I found a few typos and a few places slightly odd – for example I found the use of “Google whacking” to illustrate “teleporting” confusing and the descriptions of how to go about taxonomy work to be a little prescriptive. However, textbooks have to simplify the world in order to provide students with a starting point. Overall the book covers a good range of topics and concepts and is a light but informative read.
Public knowledge, private ignorance by Patrick Wilson is one of those fascinating books that reads as if it had been written yesterday, but in fact was written in 1977. In what struck me as such a contemporary theme, he discusses the importance of personal contacts and trusted authorities as sources of knowledge – a theme that has returned with a vengeance in the form of “social search” and leveraging social networks for recommendations etc. A wonderful example of this was given to me by a friend last night who told me about how their archives division suddenly gained recognition when the new media lot realised they needed metadata for their rapidly growing digital repositories. The new media folks were in a panic until the talked to the librarians and archivists and realised they had already worked out – and been assiduously cataloguing all the digital assets. Without that personal contact, the new media folk might have ended up building their own catalogue, and duplicating all that work! It’s a sadly familiar story even in these days of information abundance when you’d think such communication would be easy, but even the problem of how to make sure “public” knowledge is actually used is nothing new.

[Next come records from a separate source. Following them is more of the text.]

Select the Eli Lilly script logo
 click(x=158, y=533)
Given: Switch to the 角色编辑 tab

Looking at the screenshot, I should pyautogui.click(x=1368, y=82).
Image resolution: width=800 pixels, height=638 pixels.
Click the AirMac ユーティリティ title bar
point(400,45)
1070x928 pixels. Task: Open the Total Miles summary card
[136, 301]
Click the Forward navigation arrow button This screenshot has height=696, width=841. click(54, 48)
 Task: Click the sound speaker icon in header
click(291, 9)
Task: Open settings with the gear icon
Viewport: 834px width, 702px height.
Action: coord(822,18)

Wilson quotes Lord Rayleigh at a meeting of the British Association of the Advancement of Science in1884 (yes – eighteen eighty four – it’s not a typo) as noting how much scientific knowledge was published but unread, saying “It is often forgotten that the rediscovery in the library may be a more difficult and uncertain process than the first discovery in the laboratory”. Wilson points out that “knowledge existing only ‘in the literature’ is no different from knowledge possessed by undiscoverable or inaccessible individuals”.
Wilson also claims that “where there is knowledge, there must be a knower”, which struck me as a challenge to notions that publishing alone – whether it be tweets or academic research papers – is only half the battle. This reinforces to me the absolute fundamentalness of findability and serving the needs of the user both within individual publications and across the whole of our “public” digital repositories. Again, this is nothing new. Way back in the 19th century Charles Cutter was anxious to serve library users better, Grace Kelley (disambiguated from the other one by the extra “e”!) in 1937 was what we would now refer to as a “usability evangelist” and both Ranganathan (1959) and Bliss (1935) had a passion for getting the right information out to the right people.
As Computer Science from the 1970s took over much of information retrieval and then with commercial products being heavily marketed, I worry that this sort of passion has been lost in a blur of what you can get an algorithm to do, rather than what people actually need. As Wilson says “we do not make knowledge available simply by making available documents in which knowledge is represented”. Google is wonderful, but that is, essentially, all it does. Of course the more sophisticated programmatic tools we have the better, but as information providers we should never be afraid to say “this gets us so far, but not far enough”. We need to keep reminding everyone that it is the minds of the knowers and potential knowers we need to be serving and so we should not be afraid to keep demanding ever more sophisticated systems that are mixed, variable, and downright difficult to automate.